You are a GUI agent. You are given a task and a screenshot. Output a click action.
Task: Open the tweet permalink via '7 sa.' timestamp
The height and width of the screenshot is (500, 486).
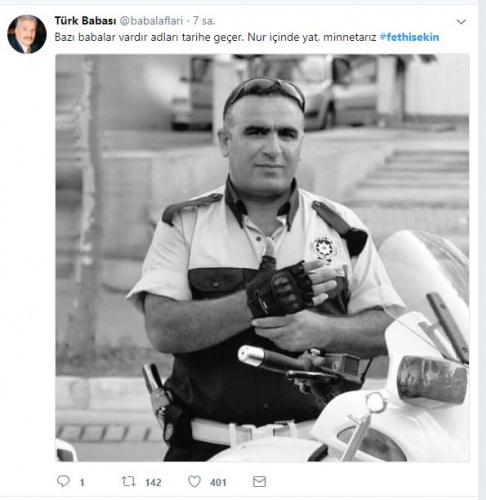coord(204,21)
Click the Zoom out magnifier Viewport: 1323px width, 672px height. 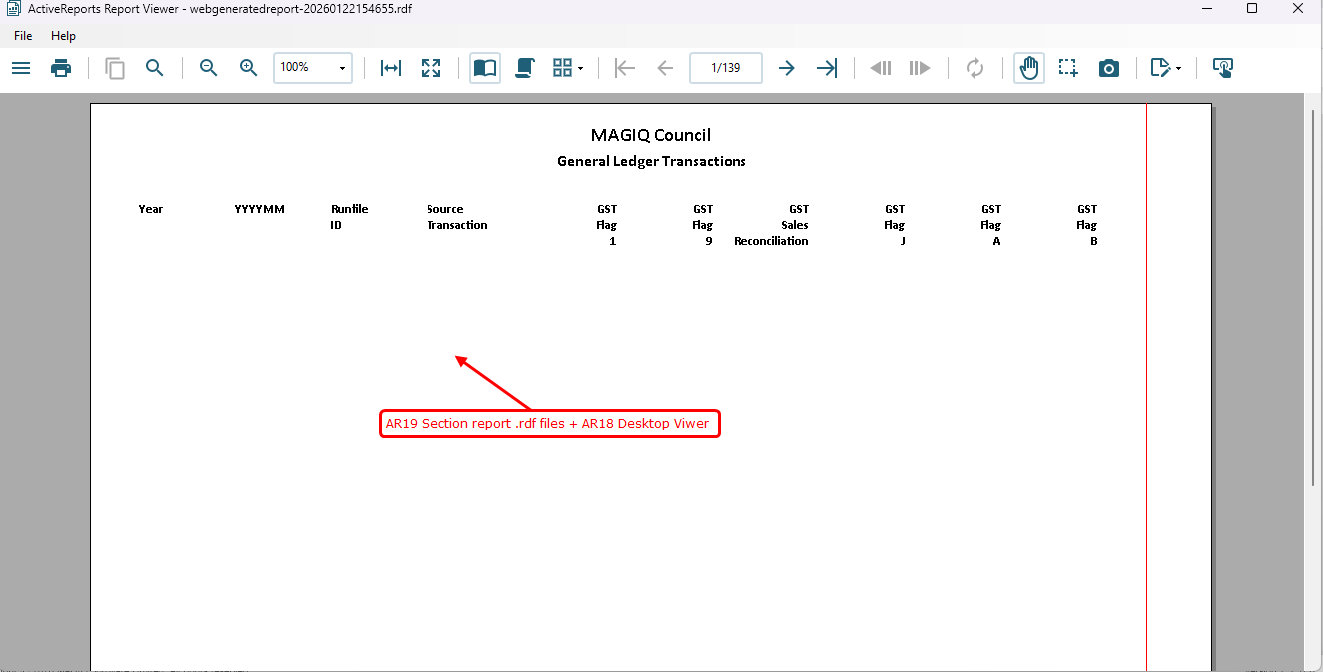208,68
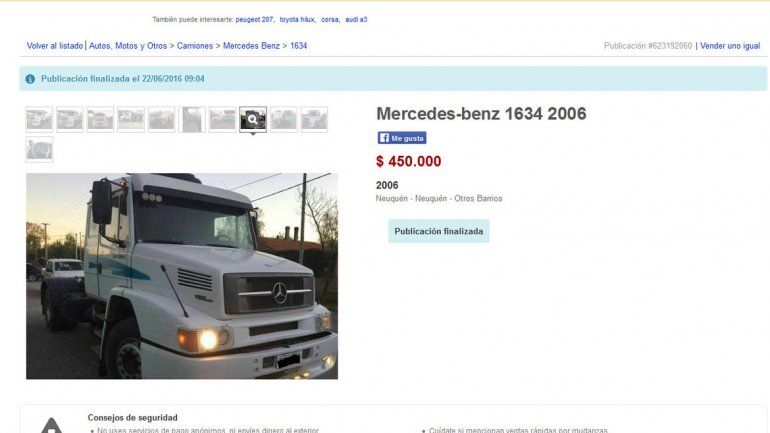Open the Mercedes Benz breadcrumb
This screenshot has width=770, height=433.
251,46
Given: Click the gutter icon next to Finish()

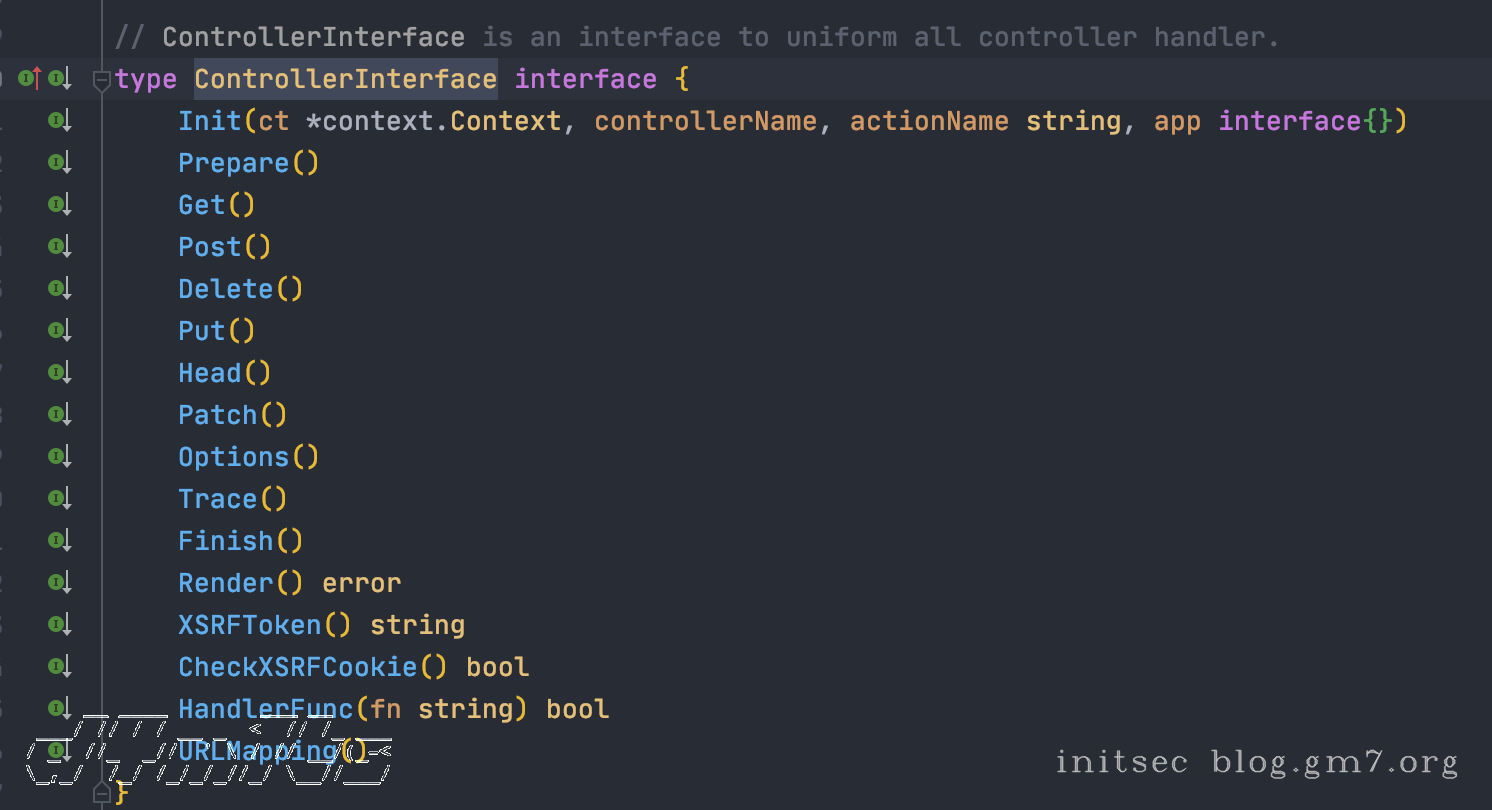Looking at the screenshot, I should tap(59, 541).
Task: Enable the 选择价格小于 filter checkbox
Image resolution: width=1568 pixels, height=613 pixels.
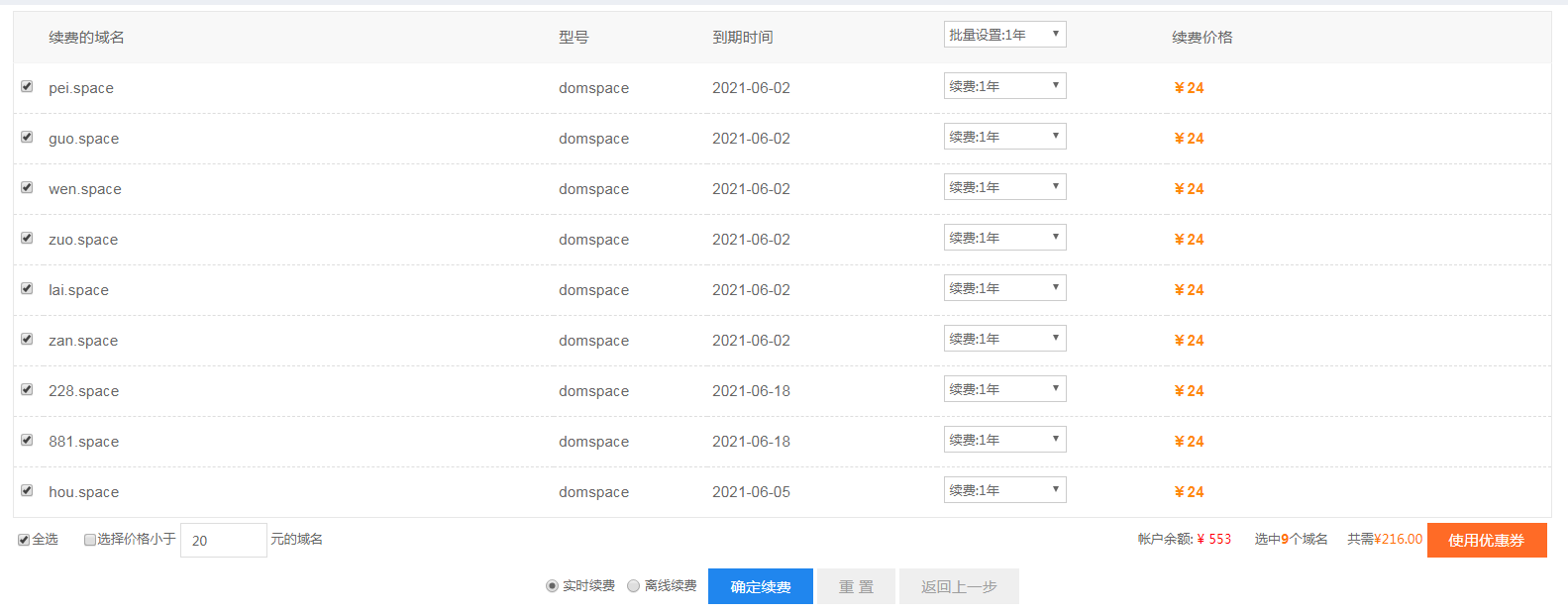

## Your assignment
Only the lines from the one with "Given: Click the gutter icon next to Finish()" through the last line above belong in the answer. Reproduce them exactly, without the pictures.

## Exercise answer
Given: Click the gutter icon next to Finish()

Looking at the screenshot, I should tap(59, 541).
Task: Enable the 选择价格小于 filter checkbox
Image resolution: width=1568 pixels, height=613 pixels.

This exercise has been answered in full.